Record extracts
::::

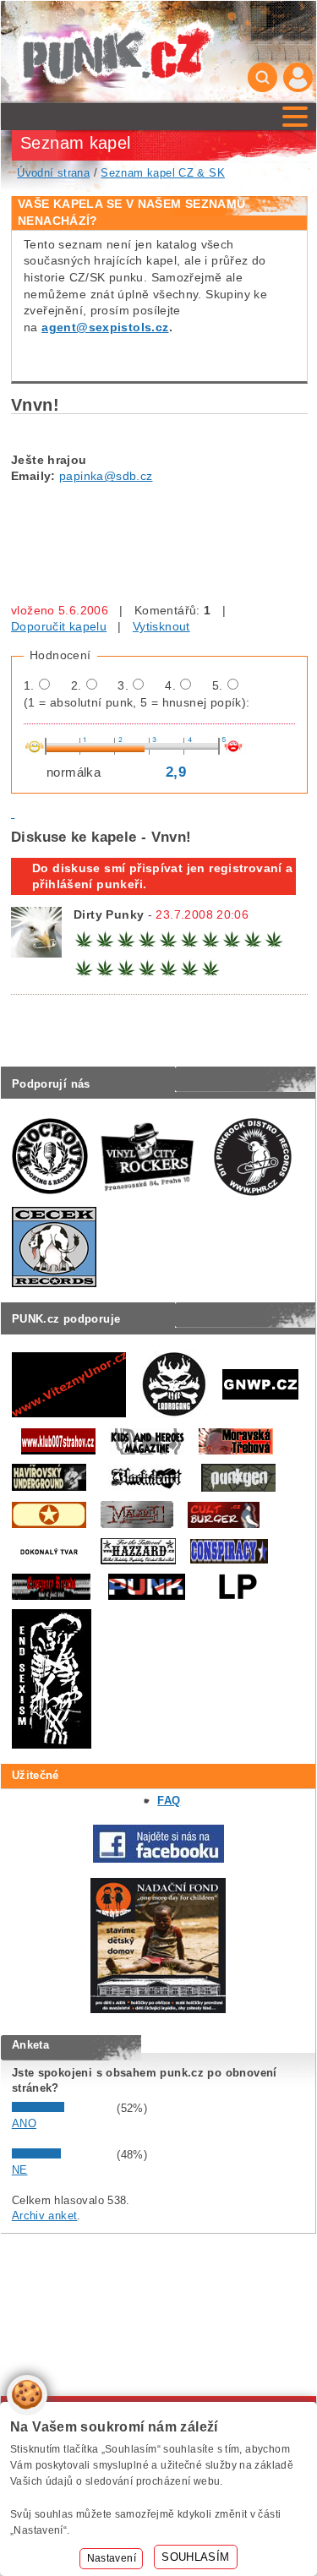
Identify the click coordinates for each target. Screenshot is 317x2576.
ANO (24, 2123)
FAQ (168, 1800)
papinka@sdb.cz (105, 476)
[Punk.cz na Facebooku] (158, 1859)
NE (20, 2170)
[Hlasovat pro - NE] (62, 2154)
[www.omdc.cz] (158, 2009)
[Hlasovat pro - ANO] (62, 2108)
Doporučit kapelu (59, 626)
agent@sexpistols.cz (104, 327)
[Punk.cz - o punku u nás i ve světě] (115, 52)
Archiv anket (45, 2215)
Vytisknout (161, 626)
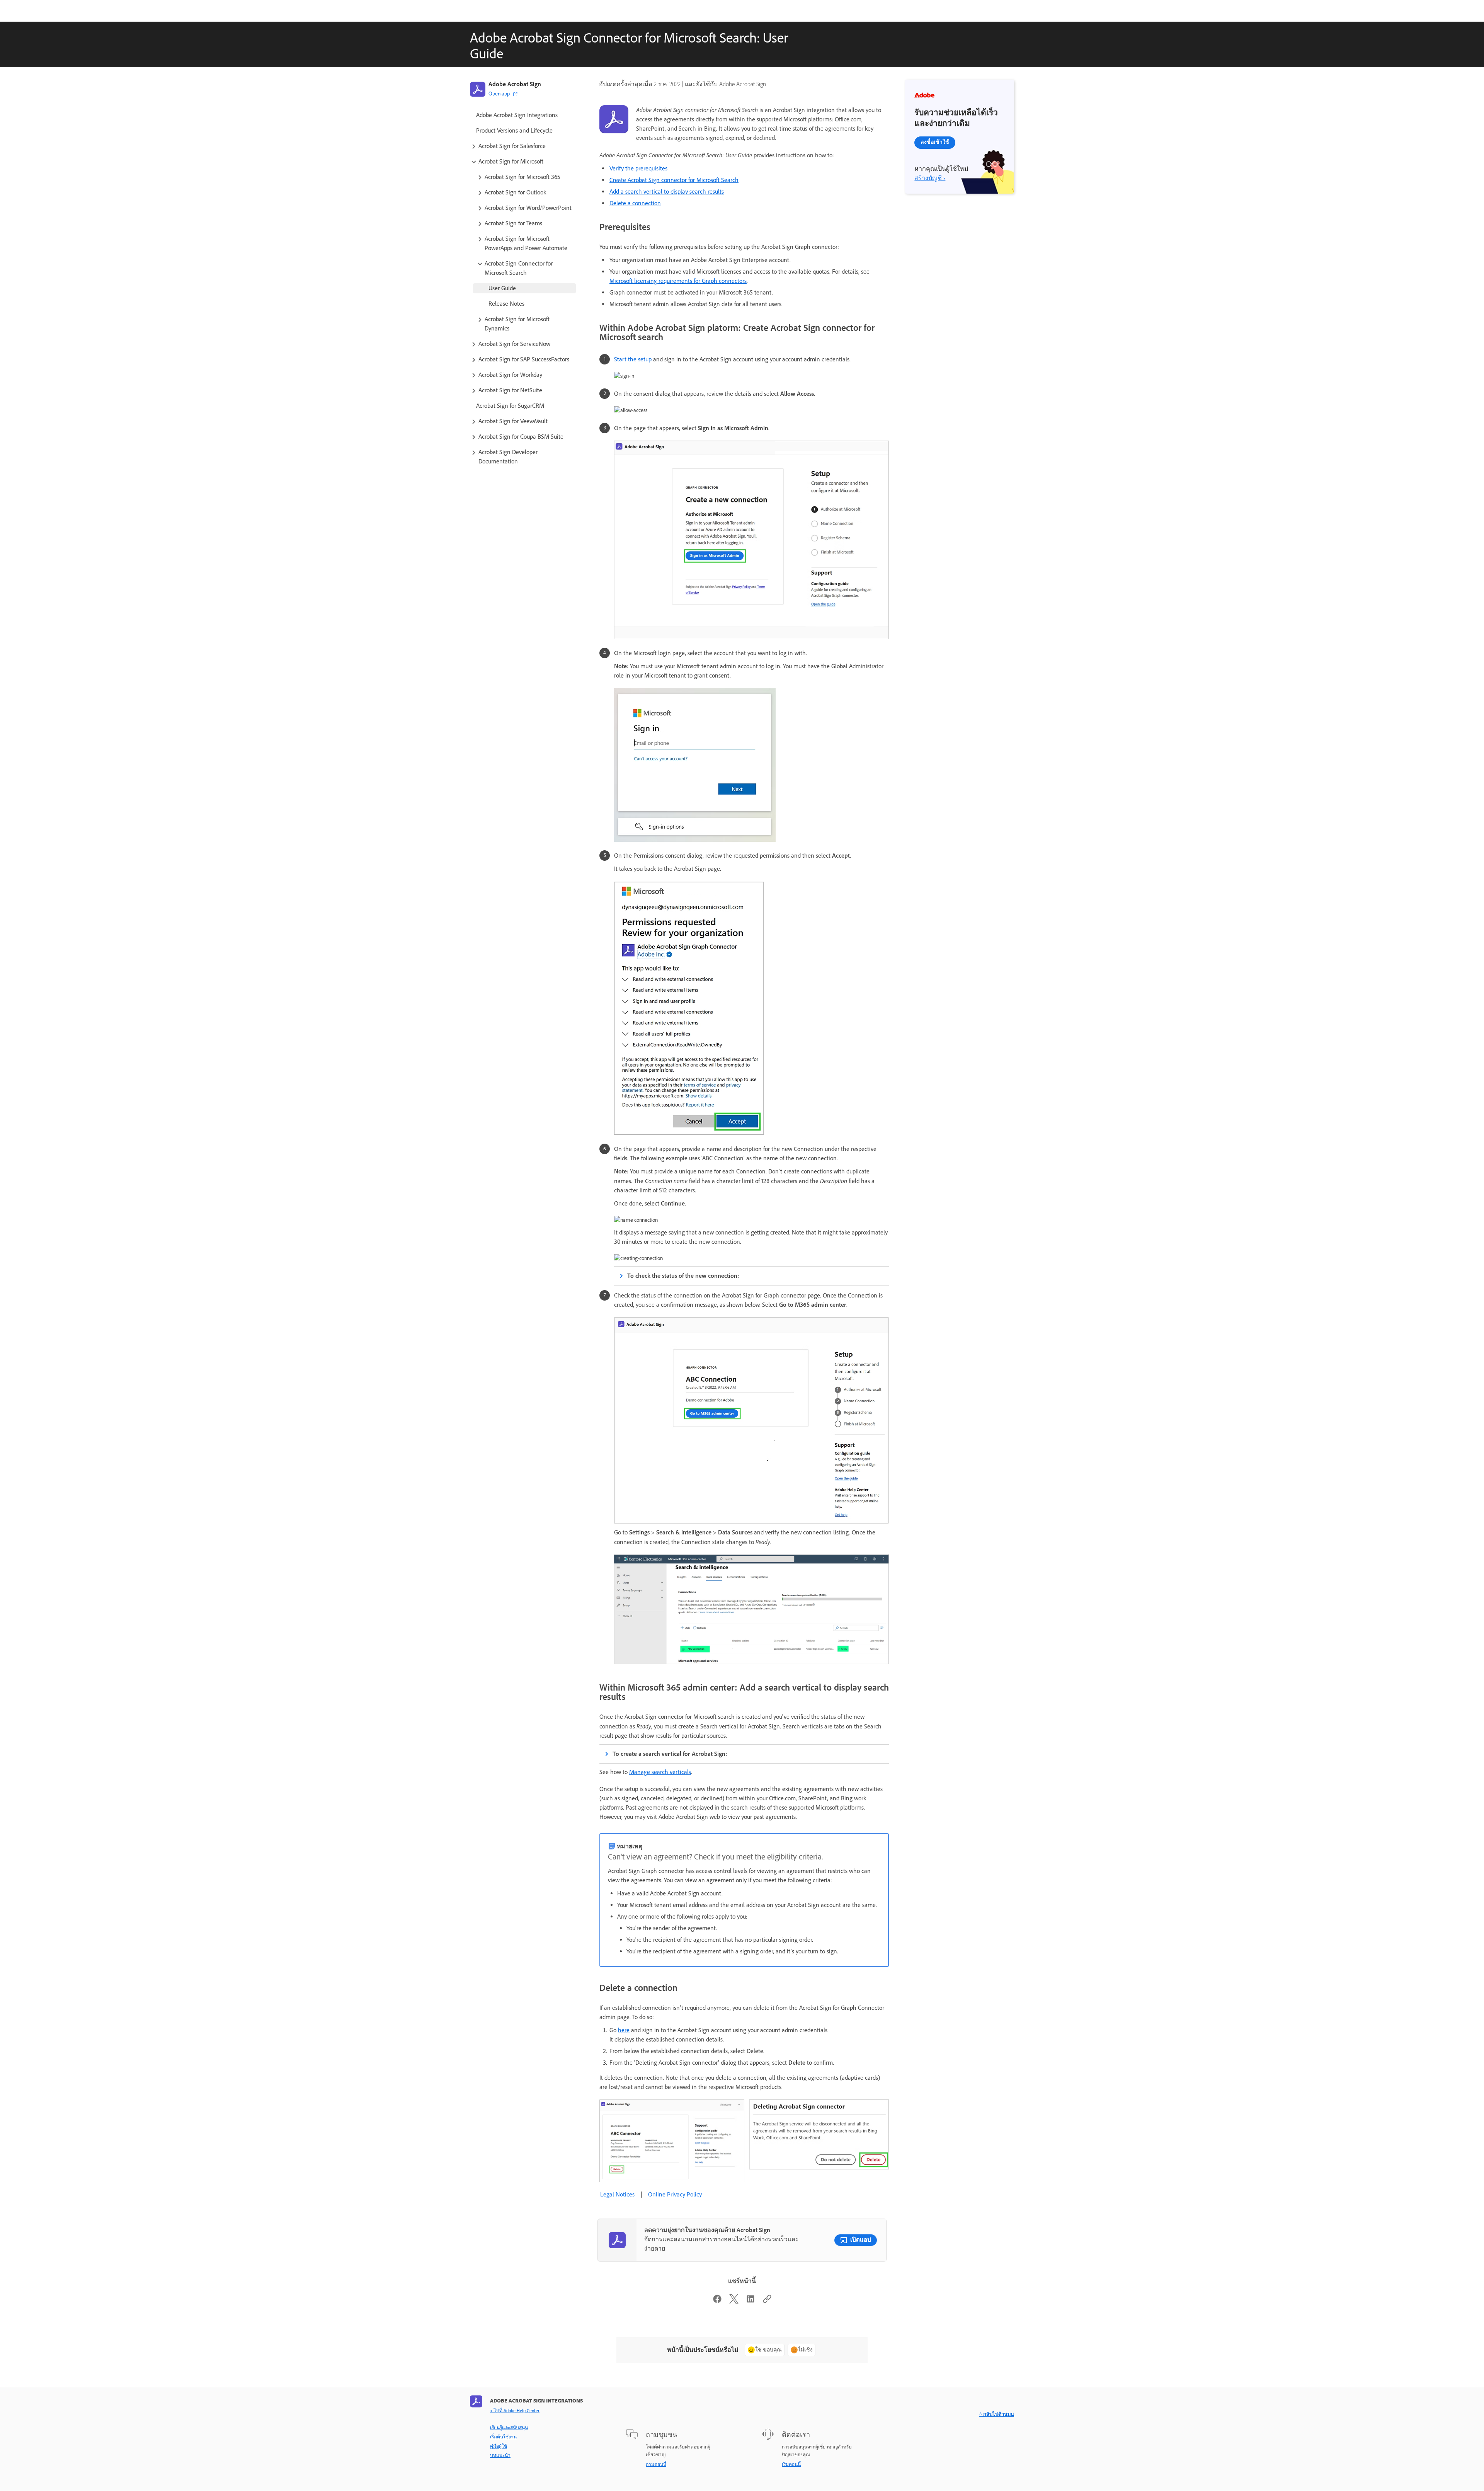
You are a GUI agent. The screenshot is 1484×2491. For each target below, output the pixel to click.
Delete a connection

::::

What you should do
In the entries above, identify every line with the word "click". Copy those lines.

Your response
Identify the click coordinates for each target. Screenshot is 317x2576.
You are a GUI agent. The screenshot is 1484×2491. For each target below, output the pixel to click.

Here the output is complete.